Goal =
Write the rows from the line containing "Task: Toggle Turn" through the end of the rows as a JSON list of strings, one string per line, skipping blank lines and leaving out the pictures.

Data listing =
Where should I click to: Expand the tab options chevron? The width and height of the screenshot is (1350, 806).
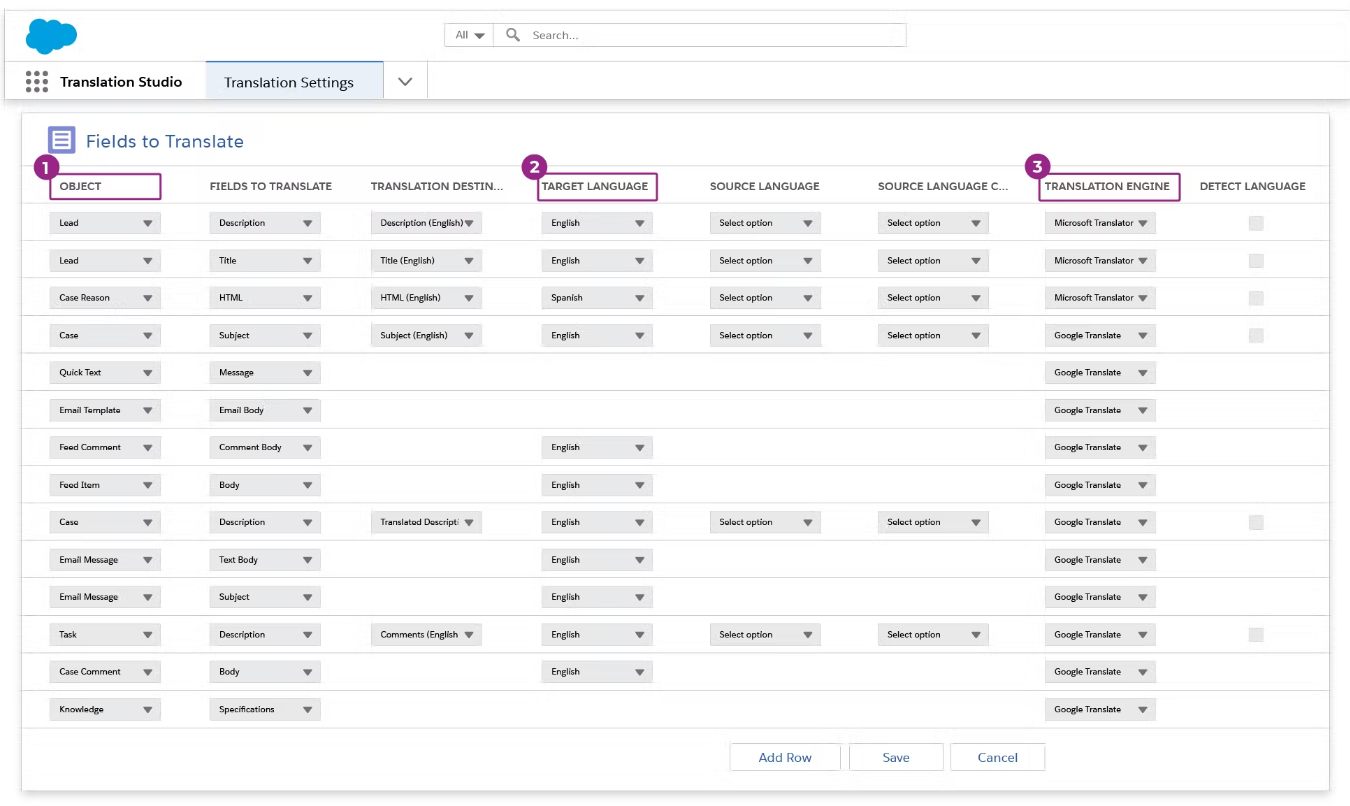(x=405, y=82)
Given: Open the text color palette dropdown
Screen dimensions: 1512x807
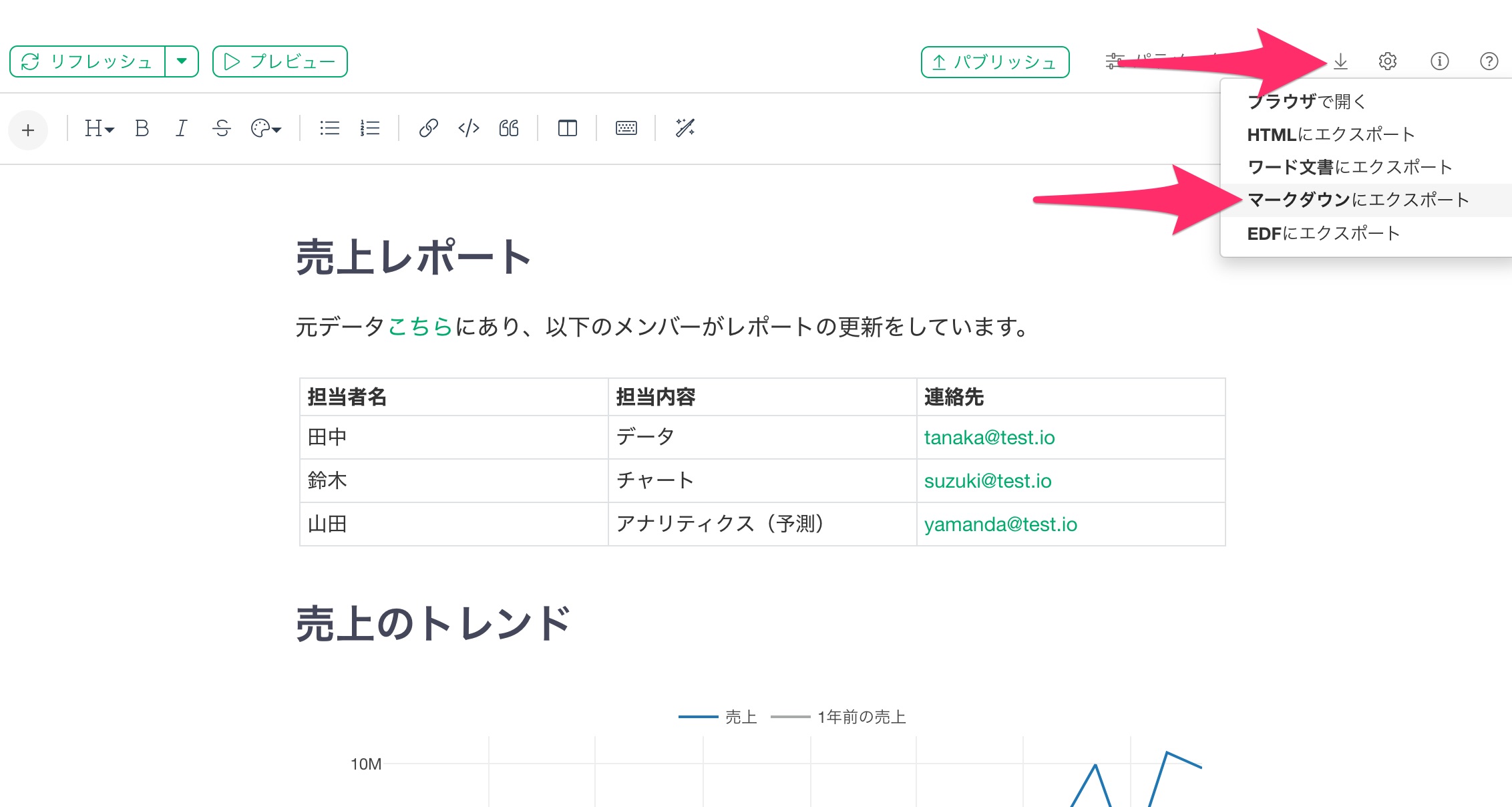Looking at the screenshot, I should pyautogui.click(x=266, y=128).
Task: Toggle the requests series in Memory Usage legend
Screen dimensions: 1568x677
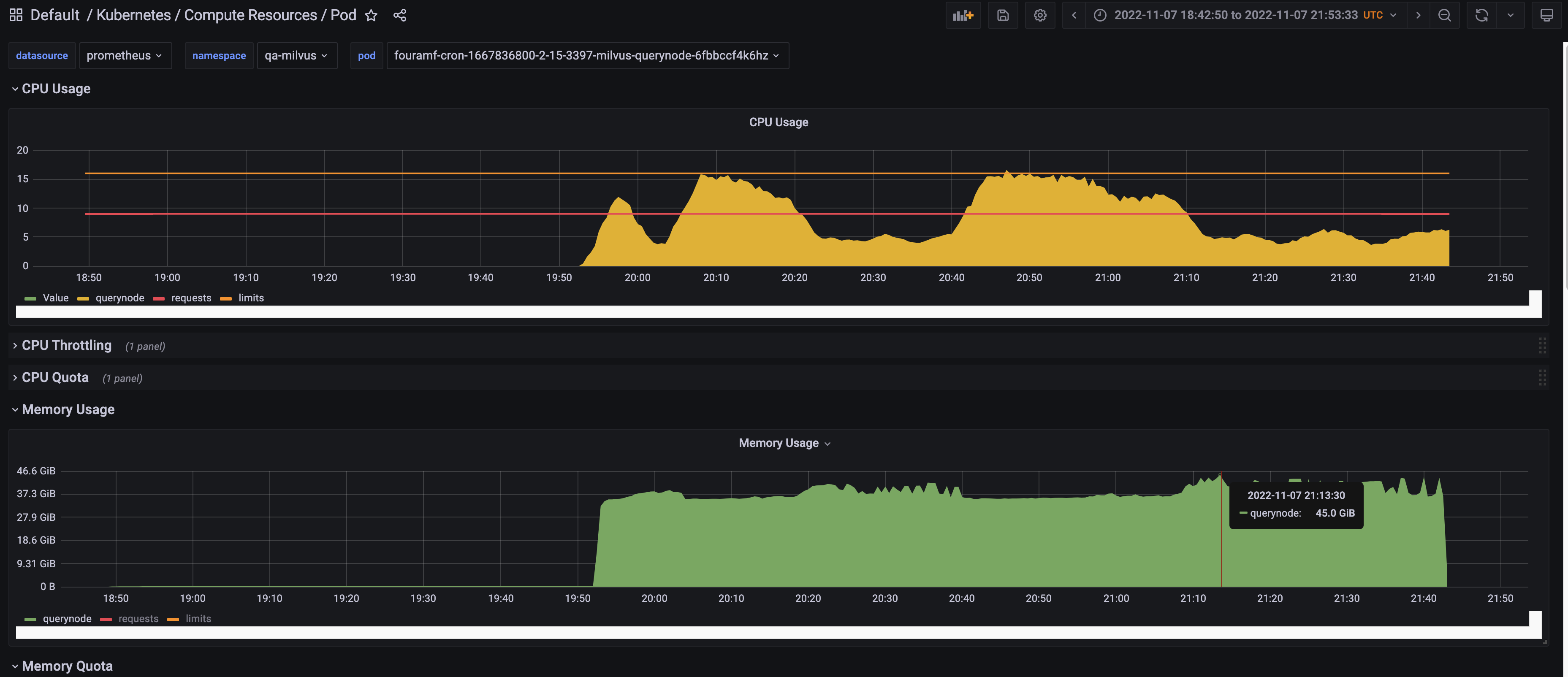Action: click(x=138, y=619)
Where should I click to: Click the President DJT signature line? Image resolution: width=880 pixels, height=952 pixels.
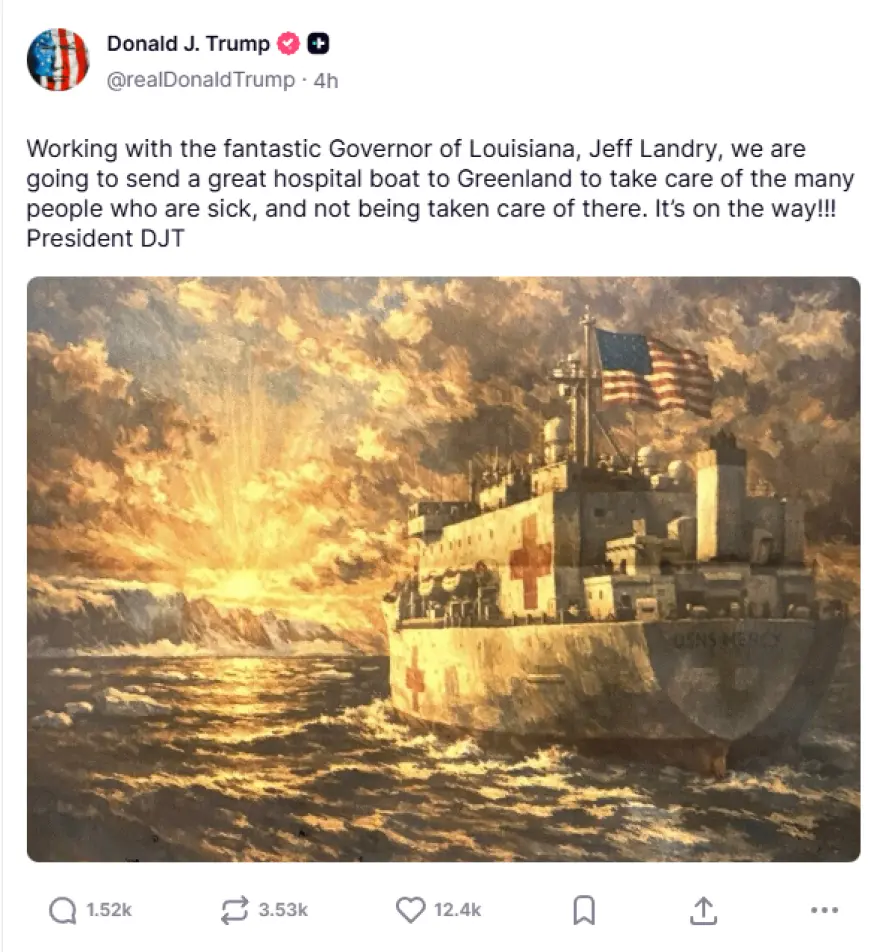pos(105,238)
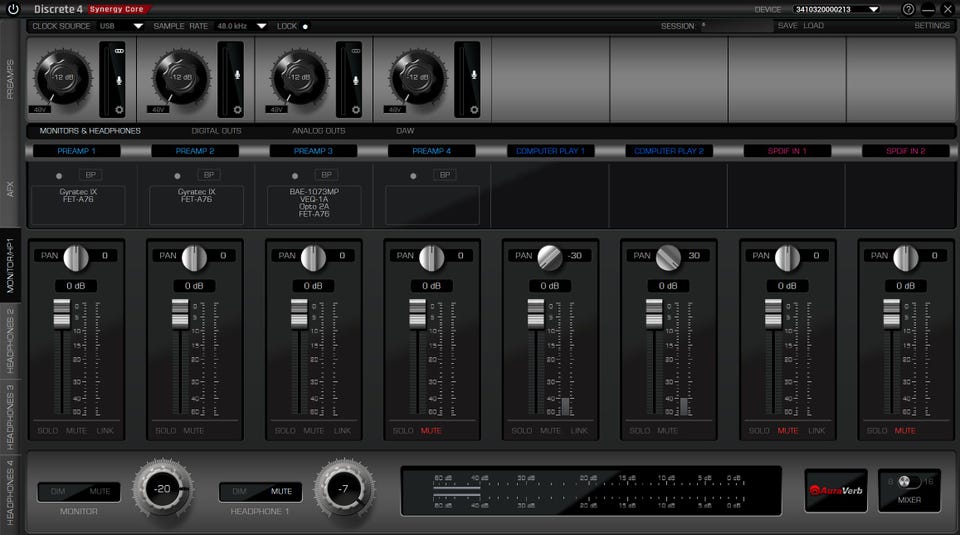Click the microphone icon on Preamp 4

point(473,75)
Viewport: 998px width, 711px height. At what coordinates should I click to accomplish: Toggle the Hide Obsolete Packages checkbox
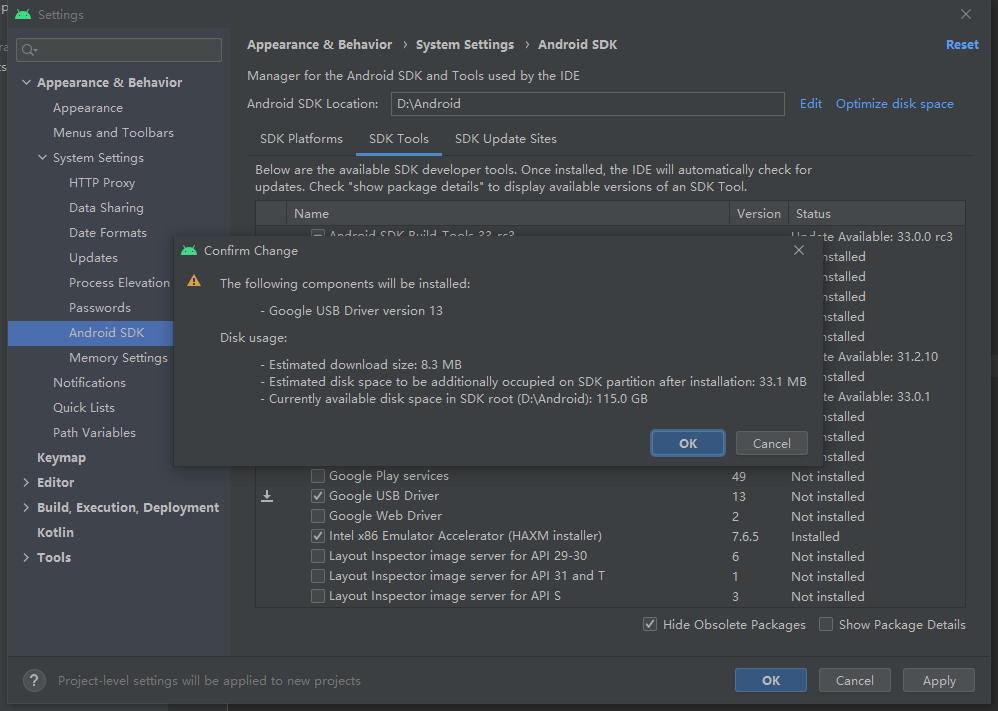(x=651, y=624)
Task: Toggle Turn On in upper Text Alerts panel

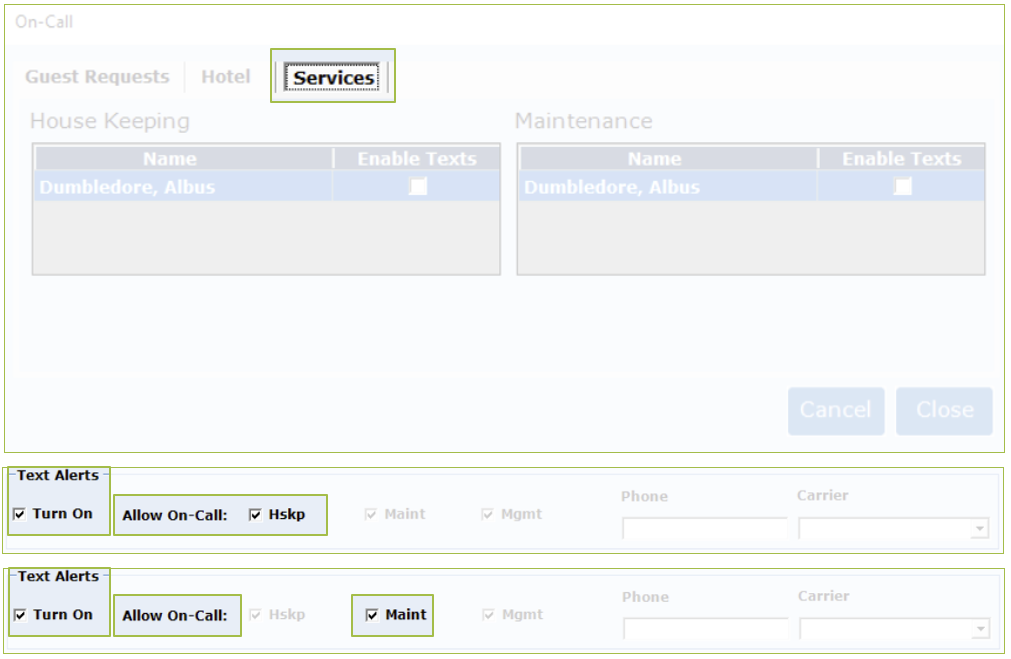Action: click(21, 514)
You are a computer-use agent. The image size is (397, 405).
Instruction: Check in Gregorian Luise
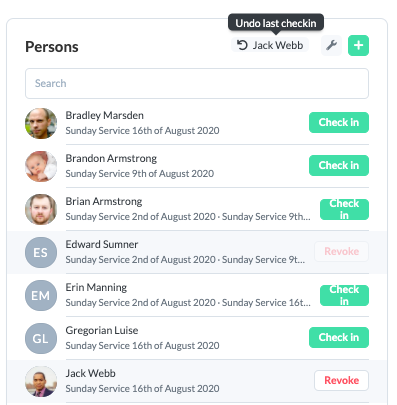[339, 337]
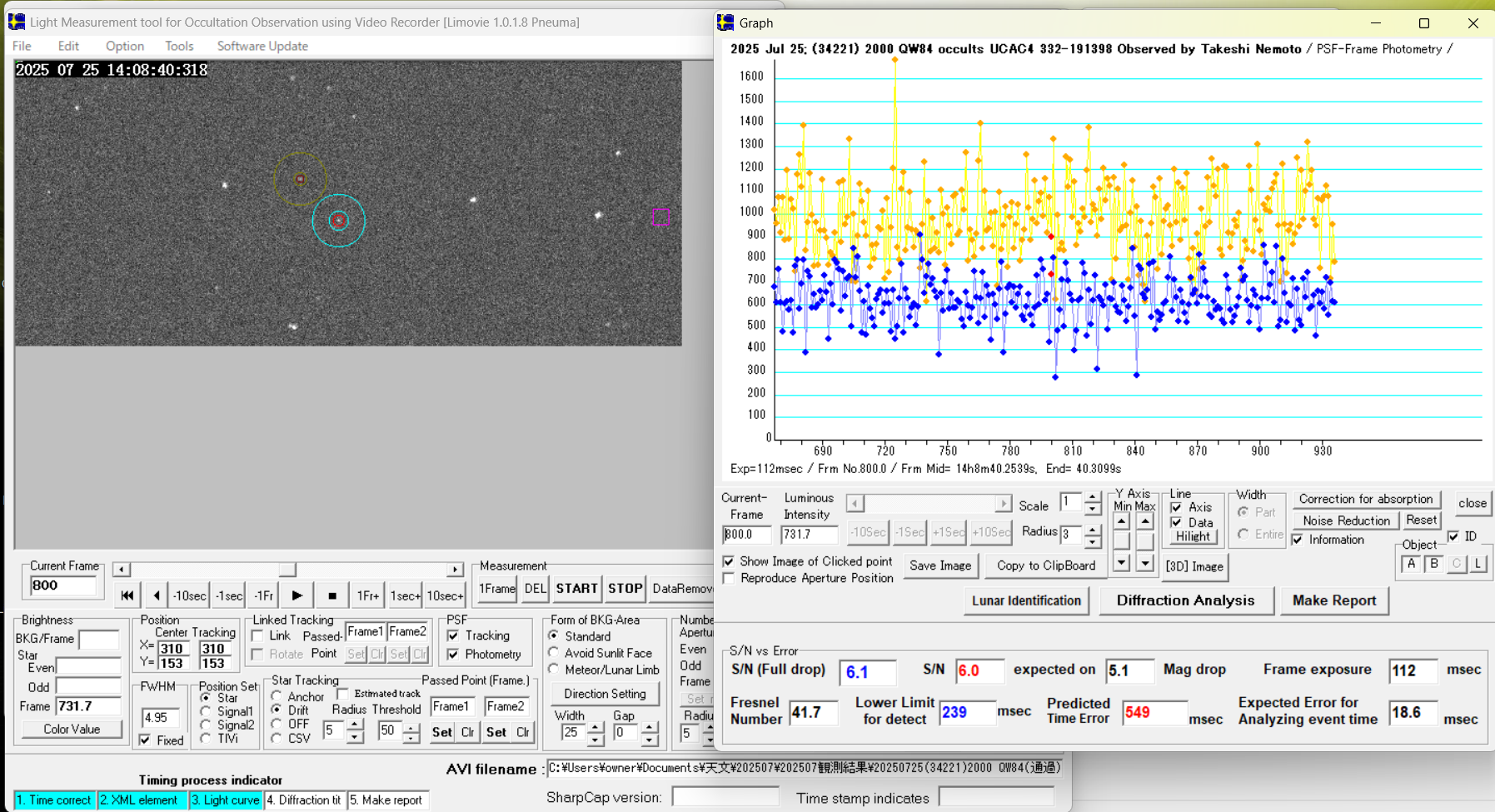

Answer to this problem =
[
  "Task: Toggle Turn On in upper Text Alerts panel",
  "Action: click(21, 514)",
  "You are a computer-use agent. The image size is (397, 405).",
  "Instruction: Check in Gregorian Luise",
  "[339, 337]"
]